ASSIGNED TASK:
For each entry that follows, produce an exact copy.

----- DATA TO USE -----

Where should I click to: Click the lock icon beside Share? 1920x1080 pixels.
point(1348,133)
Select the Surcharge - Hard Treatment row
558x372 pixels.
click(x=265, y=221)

-----

SOLUTION TO THIS TASK:
Where should I click to: Click the lock icon beside Share? 1920x1080 pixels.
point(1348,133)
Select the Surcharge - Hard Treatment row
558x372 pixels.
click(x=265, y=221)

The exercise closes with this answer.